Why is that? Why is it that we have big dreams and large plans that only fall flat the typical rat race of our days? Why is it that we want to do everything, but in reality…most of the time we are doing nothing? Now wait, before you take offense, I assure you that I understand that most of us are not actually sitting around doing “nothing.” Most of the time, we are running around with a to-do list a mile long without a spare moment to breathe. What I really mean is that we fail to fill our free time with the things we really want to do. We let summer after summer go by without achieving our goals and making it the best it can be–we are constantly looking forward to the next exciting opportunity rather than embracing the present. Well, this summer, I decided to make a change.
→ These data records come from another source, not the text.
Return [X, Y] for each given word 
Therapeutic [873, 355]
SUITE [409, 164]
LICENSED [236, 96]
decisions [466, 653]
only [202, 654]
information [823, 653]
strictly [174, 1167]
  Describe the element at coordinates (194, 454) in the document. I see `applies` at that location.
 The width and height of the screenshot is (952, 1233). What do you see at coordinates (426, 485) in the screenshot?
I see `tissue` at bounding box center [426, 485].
One of my absolute favorite songs is “Do Something” by Matthew West. This song encourages you to not only sit around and wish the world was different, but to go out and “be the change you want to see.” If you haven’t heard it, I suggest you give it a listen. This summer, I started off by immediately making a bucket list that would encompass all I wanted to do. It was broken down into four categories and would include things that benefit my personal habits, social activities, finances, and relaxation. From there, I was able to outline those specific goals to ensure they were able to be met.
The key here, folks is that I no longer make “plans.” Plans involve tedious logistics that can be altered and discouraging if not met accordingly. I’ve decided to only make “passionate goals” from here on out. The difference is that now I look at the bigger picture, set those goals, and gain satisfaction from meeting them in good time. Instead of focusing on the steps to achieve said goals, I now focus on what makes me happy and what needs to be done to to ensure future happiness. Life is too short to be anything, but happy…so putting one’s own emotional status as a priority is essential for being content with one’s day-to-day life.
Next time you catch yourself wishing you would do something or don’t allow enough time/effort to make yourself a priority, take a step back, reevaluate, and do what you need to do to gain that inner peace. It’s amazing how effective passionate goals can be when you start doing what you want and filling your life with meaningful experiences!